Stored data entries:
___

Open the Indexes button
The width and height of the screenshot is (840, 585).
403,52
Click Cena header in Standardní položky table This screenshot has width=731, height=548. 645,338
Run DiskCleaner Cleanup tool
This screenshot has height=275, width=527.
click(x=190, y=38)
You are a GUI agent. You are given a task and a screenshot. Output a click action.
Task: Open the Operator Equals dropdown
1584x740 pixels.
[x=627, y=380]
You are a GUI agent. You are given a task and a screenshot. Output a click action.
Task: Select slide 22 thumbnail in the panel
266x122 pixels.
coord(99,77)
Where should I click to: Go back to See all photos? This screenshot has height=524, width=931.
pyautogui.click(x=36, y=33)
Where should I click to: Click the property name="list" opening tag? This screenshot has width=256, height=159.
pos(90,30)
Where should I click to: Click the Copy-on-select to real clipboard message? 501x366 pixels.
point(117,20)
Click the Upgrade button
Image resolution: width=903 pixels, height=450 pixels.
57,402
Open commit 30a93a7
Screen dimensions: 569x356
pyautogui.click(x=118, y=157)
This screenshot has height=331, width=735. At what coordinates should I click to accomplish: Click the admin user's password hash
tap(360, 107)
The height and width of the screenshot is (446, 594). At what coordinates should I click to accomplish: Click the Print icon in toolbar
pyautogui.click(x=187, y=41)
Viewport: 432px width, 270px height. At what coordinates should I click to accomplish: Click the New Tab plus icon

___

Each line above needs to be output again, exactly as shown.

Open the Indexes button
The width and height of the screenshot is (840, 585).
403,52
Click Cena header in Standardní položky table This screenshot has width=731, height=548. 645,338
Run DiskCleaner Cleanup tool
This screenshot has height=275, width=527.
click(x=190, y=38)
You are a GUI agent. You are given a task and a screenshot. Output a click action.
Task: Open the Operator Equals dropdown
1584x740 pixels.
[x=627, y=380]
You are a GUI agent. You are given a task and a screenshot. Output a click action.
Task: Select slide 22 thumbnail in the panel
266x122 pixels.
coord(99,77)
Where should I click to: Go back to See all photos? This screenshot has height=524, width=931.
pyautogui.click(x=36, y=33)
Where should I click to: Click the property name="list" opening tag? This screenshot has width=256, height=159.
pos(90,30)
Where should I click to: Click the Copy-on-select to real clipboard message? 501x366 pixels.
point(117,20)
Click the Upgrade button
Image resolution: width=903 pixels, height=450 pixels.
57,402
Open commit 30a93a7
Screen dimensions: 569x356
pyautogui.click(x=118, y=157)
This screenshot has height=331, width=735. At what coordinates should I click to accomplish: Click the admin user's password hash
tap(360, 107)
The height and width of the screenshot is (446, 594). At what coordinates should I click to accomplish: Click the Print icon in toolbar
pyautogui.click(x=187, y=41)
Viewport: 432px width, 270px height. At what coordinates should I click to accomplish: Click the New Tab plus icon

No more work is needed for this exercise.